- SEKOIA scientists warn of new vicious botnet
- So far, it compromised more than 5,000 dated Cisco -Routers
- The units are vulnerable to an old wrong validation error
A vulnerability of high difficulty that plagues old Cisco routers is used to build a malicious, global botnet, experts have warned.
CyberSecurity scientists Sekoia published an in-depth report on the threat actor call Vicioustrap-AS uses a vulnerability traced as CV-2023-20118, to target Cisco Small Business RV016, RV042, RV042G, RV082, RV320 and RV325-Route.
This error found in the web-based management interface allows an approved, remote attack to perform arbitrary commands on an affected device, made possible due to incorrect validation of user input within incoming HTTP packages.
Polaredge’s little brother
Unfortunately, Cisco will not patch the error as the affected units are past their end of life, WNE Security reported.
The vulnerability enabled Vicioustrap to perform a shell script called Enghost, “which redirects incoming traffic from specific gates in the compromised router for a honeypot-like infrastructure under the attacker’s control that allows them to intercept network streams,” Sekoia explained.
So far, nearly 5,300 units found in 84 countries around the world were assimilated in Botnet.

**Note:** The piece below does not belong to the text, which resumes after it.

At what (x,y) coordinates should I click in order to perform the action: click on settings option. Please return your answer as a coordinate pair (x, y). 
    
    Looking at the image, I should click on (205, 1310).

The majority of the victims are located in – Macau (850).
This is not the first time Sekoia is calling the alarm on CVE-2023-20118. At the end of February 2025, Techradar Pro Reported Sekoia warned of a botnet named Polaredge using the same vulnerability to target a number of units from Cisco, Asus, QNAP and Synology. At that time it was said that approx. 2,000 units had been affected.
For Vicioustrap’s work, all exploitation attempts came from a single IP address, and the researchers discovered further as they said the attacks started in March 2025. It was also said that the threat actors reused an undocumented web shell previously used in polar fraud attacks.
Although these things are always difficult to confirm, Sekoia believes that attackers are Chinese origin.